Source extract |
======

Each week we highlight how the COVID War waged by politicians has destroyed market sectors and devastated business. Here are some of the latest companies that have taken an economic hit.
CISCO SYSTEMS MAKES CUTS. The network equipment company will cut more than $1 billion in costs over the next several quarters and offer early retirement to workers after posting a 9-percent drop in second-quarter sales and its first annual revenue decline since 2017.
The company also will refocus its research and development to emphasize security and cloud computing.
STEIN MART GOES BUST. The 112-year-old chain selling clothing and linens filed for Chapter 11 bankruptcy on 5 August.
The company will close “a significant portion, if not all” of its more than 250 stores, located in California, Texas, and the U.S. southeast and is considering selling its website and intellectual property.
Stein Mart disclosed in a June regulatory filing that there were substantial doubts about its ability to continue.
The company employs about 8,000 people.
RIDE-HAILING COMPANIES IN THE BREAKDOWN LANE. Lyft gave 8.7 million rides in the second quarter, compared to 21.2 million during the first three months of this year. Revenue for the period sank to $339.3 million from $867.3 million in 2019’s second quarter.
Lyft also reported July’s rides rose 78 percent from their April trough but revenues for the month still were 54 percent below those a year previous. It also posted revenue growth in its bicycle-sharing division.
Uber reported a 75-percent drop in the number of rides in the second quarter, compared to the same period in 2019, and a 72-percent slide from this year’s first quarter.
Uber’s losses were buffered by its food delivery operations.
Lyft began delivering groceries and medical supplies during the most recent quarter to add revenue streams.
Both companies were dealt an additional blow on 10 August when a California judge ruled the state’s law governing gig workers requires the ride services to classify their drivers as employees instead of independent contractors.
The companies are expected to appeal.
CO-WORKING SPACES NO LONGER WORK. Knotel, WeWork, and other companies renting shared office space to start-ups and gig workers are closing down locations around the world as contractors lose work, young companies lose investors, and everyone seeks ways to cut costs.
IWG, with more flexible office locations than any other company in the industry, reported closing 32 locations around the world during the first half of this year due to the economic shutdown. It will close another 100 before 2021, it said, with the two rounds of closures shutting down about 4 percent of its total space.

======

Dataset records |

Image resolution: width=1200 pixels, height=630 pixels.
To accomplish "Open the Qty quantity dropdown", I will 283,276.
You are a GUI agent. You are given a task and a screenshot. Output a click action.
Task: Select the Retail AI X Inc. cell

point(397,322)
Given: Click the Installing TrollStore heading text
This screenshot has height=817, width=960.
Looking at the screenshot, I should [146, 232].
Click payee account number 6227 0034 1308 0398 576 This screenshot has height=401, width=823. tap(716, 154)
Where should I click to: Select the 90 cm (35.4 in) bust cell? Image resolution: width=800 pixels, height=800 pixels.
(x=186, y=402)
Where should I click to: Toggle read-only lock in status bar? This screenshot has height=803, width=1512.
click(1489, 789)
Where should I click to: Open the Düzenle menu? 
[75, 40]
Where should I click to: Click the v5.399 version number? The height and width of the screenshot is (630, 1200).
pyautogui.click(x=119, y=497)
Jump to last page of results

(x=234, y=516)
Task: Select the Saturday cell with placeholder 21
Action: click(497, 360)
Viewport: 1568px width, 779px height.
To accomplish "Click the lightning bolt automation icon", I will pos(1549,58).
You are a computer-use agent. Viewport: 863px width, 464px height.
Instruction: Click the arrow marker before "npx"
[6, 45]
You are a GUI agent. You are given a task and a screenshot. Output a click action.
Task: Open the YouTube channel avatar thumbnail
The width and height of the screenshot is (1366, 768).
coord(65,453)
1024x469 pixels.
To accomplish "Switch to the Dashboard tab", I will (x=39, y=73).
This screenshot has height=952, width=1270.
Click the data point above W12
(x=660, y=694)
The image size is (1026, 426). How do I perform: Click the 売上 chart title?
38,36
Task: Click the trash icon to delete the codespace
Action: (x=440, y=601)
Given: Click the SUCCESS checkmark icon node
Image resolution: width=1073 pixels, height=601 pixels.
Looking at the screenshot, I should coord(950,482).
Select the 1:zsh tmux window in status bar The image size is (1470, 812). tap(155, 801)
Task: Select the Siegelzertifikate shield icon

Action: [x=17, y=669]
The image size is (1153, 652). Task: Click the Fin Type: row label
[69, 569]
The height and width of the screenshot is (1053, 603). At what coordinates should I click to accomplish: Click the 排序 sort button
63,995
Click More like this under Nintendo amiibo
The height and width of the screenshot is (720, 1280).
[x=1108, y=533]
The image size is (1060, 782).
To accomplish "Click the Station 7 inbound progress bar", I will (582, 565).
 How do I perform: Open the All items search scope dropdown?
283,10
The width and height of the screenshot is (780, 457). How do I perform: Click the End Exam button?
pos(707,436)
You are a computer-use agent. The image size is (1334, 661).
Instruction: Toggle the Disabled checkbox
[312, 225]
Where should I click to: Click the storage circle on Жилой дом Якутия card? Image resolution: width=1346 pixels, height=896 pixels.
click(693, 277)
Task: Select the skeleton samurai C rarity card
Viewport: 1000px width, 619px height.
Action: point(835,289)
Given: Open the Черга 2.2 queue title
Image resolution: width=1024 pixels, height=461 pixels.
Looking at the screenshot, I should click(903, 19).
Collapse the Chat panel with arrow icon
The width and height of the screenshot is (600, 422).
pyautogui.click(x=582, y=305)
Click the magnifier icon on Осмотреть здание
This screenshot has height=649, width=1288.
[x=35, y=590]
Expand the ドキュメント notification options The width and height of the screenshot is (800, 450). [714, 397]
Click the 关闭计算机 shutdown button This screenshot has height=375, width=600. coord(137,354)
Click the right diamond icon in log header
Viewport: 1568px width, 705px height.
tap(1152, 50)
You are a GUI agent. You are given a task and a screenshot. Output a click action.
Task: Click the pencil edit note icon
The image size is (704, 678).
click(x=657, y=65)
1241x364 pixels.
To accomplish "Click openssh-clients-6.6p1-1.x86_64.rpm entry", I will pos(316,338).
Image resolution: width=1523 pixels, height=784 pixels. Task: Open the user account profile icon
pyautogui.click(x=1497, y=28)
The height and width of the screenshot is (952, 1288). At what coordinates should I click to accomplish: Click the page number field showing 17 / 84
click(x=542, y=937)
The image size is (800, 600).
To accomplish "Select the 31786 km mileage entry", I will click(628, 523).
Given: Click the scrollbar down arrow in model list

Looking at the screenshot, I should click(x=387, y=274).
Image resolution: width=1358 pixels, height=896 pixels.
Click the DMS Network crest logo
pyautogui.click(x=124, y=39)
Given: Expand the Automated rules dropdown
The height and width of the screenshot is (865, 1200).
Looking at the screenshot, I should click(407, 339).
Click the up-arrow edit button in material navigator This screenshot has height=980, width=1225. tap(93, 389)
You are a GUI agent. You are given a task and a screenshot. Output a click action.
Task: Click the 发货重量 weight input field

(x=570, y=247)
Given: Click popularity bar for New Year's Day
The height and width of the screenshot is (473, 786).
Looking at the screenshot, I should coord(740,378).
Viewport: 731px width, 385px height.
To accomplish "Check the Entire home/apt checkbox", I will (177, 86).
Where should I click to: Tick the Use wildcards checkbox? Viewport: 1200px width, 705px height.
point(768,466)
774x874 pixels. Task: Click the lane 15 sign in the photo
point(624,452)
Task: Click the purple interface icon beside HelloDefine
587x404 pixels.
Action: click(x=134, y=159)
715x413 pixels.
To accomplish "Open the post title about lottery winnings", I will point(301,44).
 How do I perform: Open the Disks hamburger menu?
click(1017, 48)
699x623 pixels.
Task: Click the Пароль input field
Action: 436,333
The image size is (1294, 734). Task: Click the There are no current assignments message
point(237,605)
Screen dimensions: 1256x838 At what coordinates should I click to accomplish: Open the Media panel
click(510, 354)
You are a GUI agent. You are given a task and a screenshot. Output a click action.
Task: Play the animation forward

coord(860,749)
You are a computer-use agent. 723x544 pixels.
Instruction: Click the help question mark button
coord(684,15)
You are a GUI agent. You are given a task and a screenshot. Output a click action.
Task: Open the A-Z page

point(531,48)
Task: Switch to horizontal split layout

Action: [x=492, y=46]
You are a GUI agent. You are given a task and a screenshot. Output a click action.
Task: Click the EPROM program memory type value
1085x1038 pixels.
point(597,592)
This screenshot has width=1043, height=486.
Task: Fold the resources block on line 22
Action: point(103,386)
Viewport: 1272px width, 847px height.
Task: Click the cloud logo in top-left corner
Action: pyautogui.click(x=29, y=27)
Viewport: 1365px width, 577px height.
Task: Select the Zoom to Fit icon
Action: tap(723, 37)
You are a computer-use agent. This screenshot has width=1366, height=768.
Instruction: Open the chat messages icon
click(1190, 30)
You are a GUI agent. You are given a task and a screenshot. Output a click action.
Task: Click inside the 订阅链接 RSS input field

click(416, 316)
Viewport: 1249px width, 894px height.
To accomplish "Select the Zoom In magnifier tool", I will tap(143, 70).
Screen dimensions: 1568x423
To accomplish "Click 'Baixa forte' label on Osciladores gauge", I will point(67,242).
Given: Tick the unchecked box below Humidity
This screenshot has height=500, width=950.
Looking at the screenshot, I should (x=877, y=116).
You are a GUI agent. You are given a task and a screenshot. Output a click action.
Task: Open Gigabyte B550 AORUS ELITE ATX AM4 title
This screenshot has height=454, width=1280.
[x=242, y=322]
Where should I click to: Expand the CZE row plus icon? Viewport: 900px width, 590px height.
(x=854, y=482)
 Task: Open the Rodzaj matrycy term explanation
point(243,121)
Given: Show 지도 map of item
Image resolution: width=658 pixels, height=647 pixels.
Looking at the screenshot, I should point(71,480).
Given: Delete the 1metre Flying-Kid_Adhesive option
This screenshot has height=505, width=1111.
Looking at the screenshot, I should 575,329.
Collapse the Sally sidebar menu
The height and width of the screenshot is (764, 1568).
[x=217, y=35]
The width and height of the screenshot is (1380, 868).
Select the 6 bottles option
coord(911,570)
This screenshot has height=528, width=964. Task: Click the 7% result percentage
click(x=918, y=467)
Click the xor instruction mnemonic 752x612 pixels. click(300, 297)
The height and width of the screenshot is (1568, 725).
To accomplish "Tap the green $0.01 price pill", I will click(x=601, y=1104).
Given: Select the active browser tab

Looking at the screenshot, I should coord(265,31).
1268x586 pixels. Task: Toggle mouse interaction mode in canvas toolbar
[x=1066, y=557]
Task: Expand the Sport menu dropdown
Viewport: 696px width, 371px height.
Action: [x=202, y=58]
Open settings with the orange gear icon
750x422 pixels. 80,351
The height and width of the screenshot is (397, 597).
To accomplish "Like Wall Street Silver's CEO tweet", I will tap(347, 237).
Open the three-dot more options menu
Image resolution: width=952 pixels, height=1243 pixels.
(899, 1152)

======

Task requirements | Write out the report on pandemic business losses word for word, from "STEIN MART GOES" to "2019’s second quarter.".

Solution |
STEIN MART GOES BUST. The 112-year-old chain selling clothing and linens filed for Chapter 11 bankruptcy on 5 August.
The company will close “a significant portion, if not all” of its more than 250 stores, located in California, Texas, and the U.S. southeast and is considering selling its website and intellectual property.
Stein Mart disclosed in a June regulatory filing that there were substantial doubts about its ability to continue.
The company employs about 8,000 people.
RIDE-HAILING COMPANIES IN THE BREAKDOWN LANE. Lyft gave 8.7 million rides in the second quarter, compared to 21.2 million during the first three months of this year. Revenue for the period sank to $339.3 million from $867.3 million in 2019’s second quarter.